INPUT DATA:
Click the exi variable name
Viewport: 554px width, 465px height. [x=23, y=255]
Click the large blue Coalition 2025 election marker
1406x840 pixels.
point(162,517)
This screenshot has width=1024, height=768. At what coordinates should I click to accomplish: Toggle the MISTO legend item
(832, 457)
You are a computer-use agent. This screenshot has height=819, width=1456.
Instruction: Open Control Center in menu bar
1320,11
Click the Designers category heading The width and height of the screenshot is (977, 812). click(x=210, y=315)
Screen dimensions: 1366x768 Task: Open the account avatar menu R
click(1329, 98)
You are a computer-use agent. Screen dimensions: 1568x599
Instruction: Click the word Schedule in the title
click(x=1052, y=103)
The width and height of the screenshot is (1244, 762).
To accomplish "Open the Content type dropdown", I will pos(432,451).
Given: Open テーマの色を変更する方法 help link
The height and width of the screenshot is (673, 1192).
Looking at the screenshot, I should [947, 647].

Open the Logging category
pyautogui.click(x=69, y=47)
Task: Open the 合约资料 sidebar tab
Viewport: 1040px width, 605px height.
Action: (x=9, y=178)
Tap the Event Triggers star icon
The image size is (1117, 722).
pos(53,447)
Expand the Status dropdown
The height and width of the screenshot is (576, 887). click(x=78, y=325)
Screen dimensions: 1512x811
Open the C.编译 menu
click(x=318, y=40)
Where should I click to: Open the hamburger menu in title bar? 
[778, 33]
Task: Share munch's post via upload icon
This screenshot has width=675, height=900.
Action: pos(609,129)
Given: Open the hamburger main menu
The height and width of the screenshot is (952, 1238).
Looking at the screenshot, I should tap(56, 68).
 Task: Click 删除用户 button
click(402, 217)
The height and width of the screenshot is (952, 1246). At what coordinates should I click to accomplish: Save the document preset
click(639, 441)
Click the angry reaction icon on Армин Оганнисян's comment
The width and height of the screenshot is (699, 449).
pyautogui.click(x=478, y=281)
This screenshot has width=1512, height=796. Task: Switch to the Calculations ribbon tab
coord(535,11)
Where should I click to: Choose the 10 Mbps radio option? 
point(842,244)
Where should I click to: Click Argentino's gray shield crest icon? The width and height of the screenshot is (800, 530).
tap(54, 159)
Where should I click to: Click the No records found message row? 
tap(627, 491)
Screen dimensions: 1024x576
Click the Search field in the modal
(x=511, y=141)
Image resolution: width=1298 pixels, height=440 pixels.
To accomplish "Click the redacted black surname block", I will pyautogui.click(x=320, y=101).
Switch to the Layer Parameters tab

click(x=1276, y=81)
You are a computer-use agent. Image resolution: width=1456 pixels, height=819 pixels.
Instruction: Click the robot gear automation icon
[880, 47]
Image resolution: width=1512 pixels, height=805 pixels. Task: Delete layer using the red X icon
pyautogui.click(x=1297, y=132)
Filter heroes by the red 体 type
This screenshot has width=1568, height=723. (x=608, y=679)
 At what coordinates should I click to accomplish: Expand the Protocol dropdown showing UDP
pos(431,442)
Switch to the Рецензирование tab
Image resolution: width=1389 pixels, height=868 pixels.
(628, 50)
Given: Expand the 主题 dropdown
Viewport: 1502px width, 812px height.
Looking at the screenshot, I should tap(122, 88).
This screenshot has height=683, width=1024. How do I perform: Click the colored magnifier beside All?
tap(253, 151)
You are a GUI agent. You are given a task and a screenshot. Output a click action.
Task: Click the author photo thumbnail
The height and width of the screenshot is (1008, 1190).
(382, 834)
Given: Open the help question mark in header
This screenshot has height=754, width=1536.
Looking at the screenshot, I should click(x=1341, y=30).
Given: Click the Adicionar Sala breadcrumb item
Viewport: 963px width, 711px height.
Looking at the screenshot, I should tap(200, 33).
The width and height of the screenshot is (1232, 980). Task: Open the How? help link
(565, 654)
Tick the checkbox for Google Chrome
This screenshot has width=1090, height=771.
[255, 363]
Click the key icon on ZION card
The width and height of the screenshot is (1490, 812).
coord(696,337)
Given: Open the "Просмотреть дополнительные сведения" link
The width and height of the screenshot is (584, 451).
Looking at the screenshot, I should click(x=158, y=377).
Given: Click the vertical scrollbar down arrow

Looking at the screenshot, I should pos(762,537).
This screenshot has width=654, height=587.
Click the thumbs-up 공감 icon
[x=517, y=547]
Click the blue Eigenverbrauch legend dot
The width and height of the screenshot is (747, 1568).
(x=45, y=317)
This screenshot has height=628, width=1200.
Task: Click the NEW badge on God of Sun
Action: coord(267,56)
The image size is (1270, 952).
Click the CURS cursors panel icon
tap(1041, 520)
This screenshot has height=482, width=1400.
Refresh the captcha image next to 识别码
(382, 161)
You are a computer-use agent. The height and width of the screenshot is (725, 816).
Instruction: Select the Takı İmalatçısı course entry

WRITTEN INSTRUCTION: Reproduce the stretch of the data above that begins with the line containing "Given: Open the hamburger main menu" and ends with the line containing "click(402, 217)", including both of those lines and leaving every line unchanged.

SOLUTION:
Given: Open the hamburger main menu
The height and width of the screenshot is (952, 1238).
Looking at the screenshot, I should tap(56, 68).
 Task: Click 删除用户 button
click(402, 217)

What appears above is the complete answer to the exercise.